Infanticide Case Filed Against Volkswagen; Kosovo Ethnic Cleansing Parallels Nazi Methods
    WASHINGTON, May 5 -- One of the most horrendous acts of
ethnic cleansing that occurred during the Nazi Regime is the focus of a
class-action lawsuit filed today in United States District Court for the
Eastern District of Wisconsin.  In Anna Snopczyk v. Volkswagen A.G., the
plaintiff, a 78-year-old Polish woman, alleges that German corporation
Volkswagen A.G. is responsible for the deaths of her two-month-old baby and at
least 350 to 400 other Polish and Russian infants during the years 1943 to
1945.  The plaintiff alleges that the infants died while in the care of a
children's nursery owned and operated by Volkswagen due to abominable
conditions there, and the intentional neglect and maltreatment of the children
by Volkswagen employees.  Known as a "Kinderheim," the nursery was established
by Volkswagen to care for the babies born by the Polish and Russian forced
labor population serving its automobile factory and neighboring farms in
Wolfsburg, Germany.  As part of Hitler's "Strength through Joy" program, the
plant produced munitions for the German war effort, as well as the Fuhrer's
affordable "people's car" -- the now-famous Volkswagen "Beetle" -- for members
of the German working class.
    Plaintiffs' class action attorney Michael D. Hausfeld, a partner at Cohen,
Milstein, Hausfeld & Toll, P.L.L.C., filed the lawsuit against Volkswagen A.G.

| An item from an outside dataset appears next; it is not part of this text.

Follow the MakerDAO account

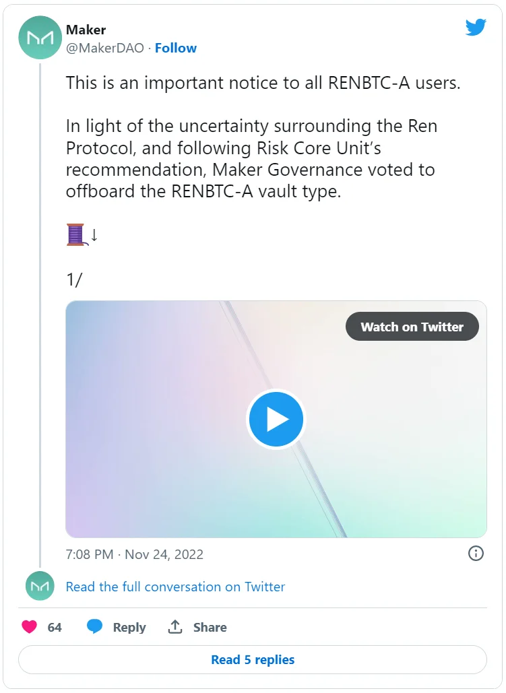tap(176, 48)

The suit claims that under international law, Volkswagen's actions constitute
genocide, war crimes and crimes against humanity.
    The babies of the Polish and Russian workers in Wolfsburg were taken from
their mothers usually only days after their birth and housed in the
Kinderheim, which was nothing more than two run-down wooden shacks, overrun by
insects and infection.  Numerous visitors and staff reported that the children
cried all night while insects crawled over them and bit them.  One eyewitness
described the infestation as so severe that the walls, floors and beds were
"alive" with insects.  The children were severely malnourished, and the food
they were given was too coarse for an infant to digest.  Near the end of its
operation, the mortality rate for infants at the Kinderheim was nearly 100%;
the children died with distended and discolored abdomens, and sores and
pustules over most of their body.
    After the War, the Allies conducted an investigation of the Volkswagen
Kinderheim and tried eight Volkswagen employees, including the manager of
Volkswagen's Wolfsburg factory, for war crimes.  The German physician
Volkswagen put in charge of its nursery, Hans Korbel, was executed in 1947 for
the "killing by willful neglect" of the children at Volkswagen's Kinderheim.
    According to Mr. Hausfeld, "There are no statutory limitations on the
horrific ethnic cleansing and genocide perpetrated by Volkswagen in the
Wolfsburg Kinderheim.  The plaintiff's legal right to seek compensation for
genocide, war crimes, and crimes against humanity during the Second World War
is preserved by the London Debt Settlement Agreement of 1953 and the
Convention on the Non-Applicability of Statutory Limitations to War Crimes and
Crimes Against Humanity."
    Mr. Hausfeld, a Washington, D.C. attorney, was co-lead counsel for the
plaintiffs in the recent pro bono case against the Swiss banks that resulted
in a 1998 settlement by the banks for $1.25 billion.  In 1997, he represented
minorities in a major race discrimination case against Texaco that resulted in
a landmark settlement for over $176 million.
    Attorney Beth Kushner of the Milwaukee, Wisconsin law firm von Briesen,
Purtell & Roper, S.C., is also serving as counsel in this case.